As a man may act and re-enact in thought the things which he has experienced through the physical body without being aware of his physical body, the mind, too, can act and re-live ideally in heaven according to its best deeds and thoughts while on earth. But the thoughts will then have been disassociated from all that prevents the mind from being ideally happy. The body used by the mind to experience earth life is the physical body; the body used by the mind to experience its happiness in heaven is its thought body. The physical body is suited to life and action in the physical world. This thought body is created by the mind during life and takes form after death and lasts not longer than the heaven period. In this thought body the mind lives while in heaven.
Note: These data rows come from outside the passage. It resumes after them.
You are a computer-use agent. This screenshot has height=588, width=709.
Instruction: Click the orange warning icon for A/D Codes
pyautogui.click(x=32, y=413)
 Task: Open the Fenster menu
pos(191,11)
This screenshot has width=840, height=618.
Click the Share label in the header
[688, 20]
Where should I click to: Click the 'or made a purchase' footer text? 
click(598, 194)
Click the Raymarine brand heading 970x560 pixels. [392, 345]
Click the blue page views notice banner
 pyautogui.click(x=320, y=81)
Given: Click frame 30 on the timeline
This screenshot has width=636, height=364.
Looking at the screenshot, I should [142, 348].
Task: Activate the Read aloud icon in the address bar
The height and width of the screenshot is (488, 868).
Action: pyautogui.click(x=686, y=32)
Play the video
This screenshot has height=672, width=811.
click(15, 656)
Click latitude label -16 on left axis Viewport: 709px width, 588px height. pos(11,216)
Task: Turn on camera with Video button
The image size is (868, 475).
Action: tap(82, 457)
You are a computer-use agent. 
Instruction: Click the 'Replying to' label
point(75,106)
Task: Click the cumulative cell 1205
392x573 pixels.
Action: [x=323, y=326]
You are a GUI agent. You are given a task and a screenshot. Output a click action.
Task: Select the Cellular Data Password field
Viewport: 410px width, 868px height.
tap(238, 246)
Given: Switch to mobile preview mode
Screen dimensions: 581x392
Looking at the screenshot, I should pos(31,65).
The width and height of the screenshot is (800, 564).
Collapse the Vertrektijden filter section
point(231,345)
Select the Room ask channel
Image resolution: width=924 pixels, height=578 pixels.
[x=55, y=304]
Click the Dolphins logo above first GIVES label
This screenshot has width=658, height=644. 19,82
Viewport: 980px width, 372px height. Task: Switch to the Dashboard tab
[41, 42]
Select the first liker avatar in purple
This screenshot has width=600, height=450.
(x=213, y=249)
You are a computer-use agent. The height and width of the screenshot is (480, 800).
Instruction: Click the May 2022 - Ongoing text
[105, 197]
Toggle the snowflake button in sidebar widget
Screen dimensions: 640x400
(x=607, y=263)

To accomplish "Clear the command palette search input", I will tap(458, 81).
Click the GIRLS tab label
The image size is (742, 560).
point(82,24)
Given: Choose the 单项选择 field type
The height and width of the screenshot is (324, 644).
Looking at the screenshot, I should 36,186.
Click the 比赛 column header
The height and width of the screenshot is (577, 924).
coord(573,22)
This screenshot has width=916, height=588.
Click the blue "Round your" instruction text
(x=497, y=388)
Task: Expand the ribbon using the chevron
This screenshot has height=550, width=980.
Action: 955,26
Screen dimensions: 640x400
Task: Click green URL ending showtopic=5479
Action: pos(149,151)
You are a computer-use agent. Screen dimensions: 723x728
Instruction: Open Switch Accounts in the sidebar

The thought body is used by the mind to live in its heaven world because the heaven world is of the nature of thought, and is made of thought, and the thought body acts as naturally in its heaven world as does the physical body in the physical world. The physical body needs food, to be maintained in the physical world. The mind also needs food to maintain its thought body in the heaven world, but the food cannot be physical. The food there used is of thought and is the thoughts which were entertained while the mind was in a body while on earth. While the man had been reading and thinking and idealizing his work when on earth, he had by so doing, prepared his heavenly food. Heavenly work and thought is the only kind of food which the mind in its heaven world can use.
The mind may realize speech and music in heaven, but only through thought. The song of life will be accompanied by the music of the spheres. But the song will have been composed by its own thought and according to its own ideals while on earth. The music will be from the spheres of the heaven worlds of other minds, as they are in harmony.
The mind does not touch other minds nor objects in heaven, as physical things contact other physical bodies on earth. In its heaven the body of the mind, which is a body of thought, touches other bodies by thought. One who knows touch by the contact only of flesh with other material or by the touch of flesh with flesh, will not appreciate the joy which may be afforded to the mind from the touch of thought with thought. Happiness is realized, almost, by touch of thought with thought. Happiness never can be realized by contact of flesh with flesh. Heaven is not a lonesome place nor state where each mind is confined in the solitude of a beingless heaven. Hermits, solitary recluses and metaphysicians whose thoughts have been concerned almost exclusively in contemplation of themselves individually or with abstract problems, may enjoy their respective heavens, but it is seldom that a mind can or does exclude all beings or other minds from his heaven world.
The heaven which man inhabits after death is in man’s own mental atmosphere. By this he was surrounded and in it he has lived during his physical life. Man is not conscious of his mental atmosphere, but becomes conscious of it after death, and then not as of an atmosphere, but as heaven. He must first pass through, grow out of, his psychic atmosphere, that is, go through hell, before he can enter his heaven. During physical life, the thoughts which build his heaven after death remain in his mental atmosphere. They are, to a large extent, not lived out. His heaven consists in the development, living out and realization of these ideal thoughts; but all the time, be it remembered, he is in his own atmosphere. Out of this atmosphere is furnished the germ from which his next physical body is built.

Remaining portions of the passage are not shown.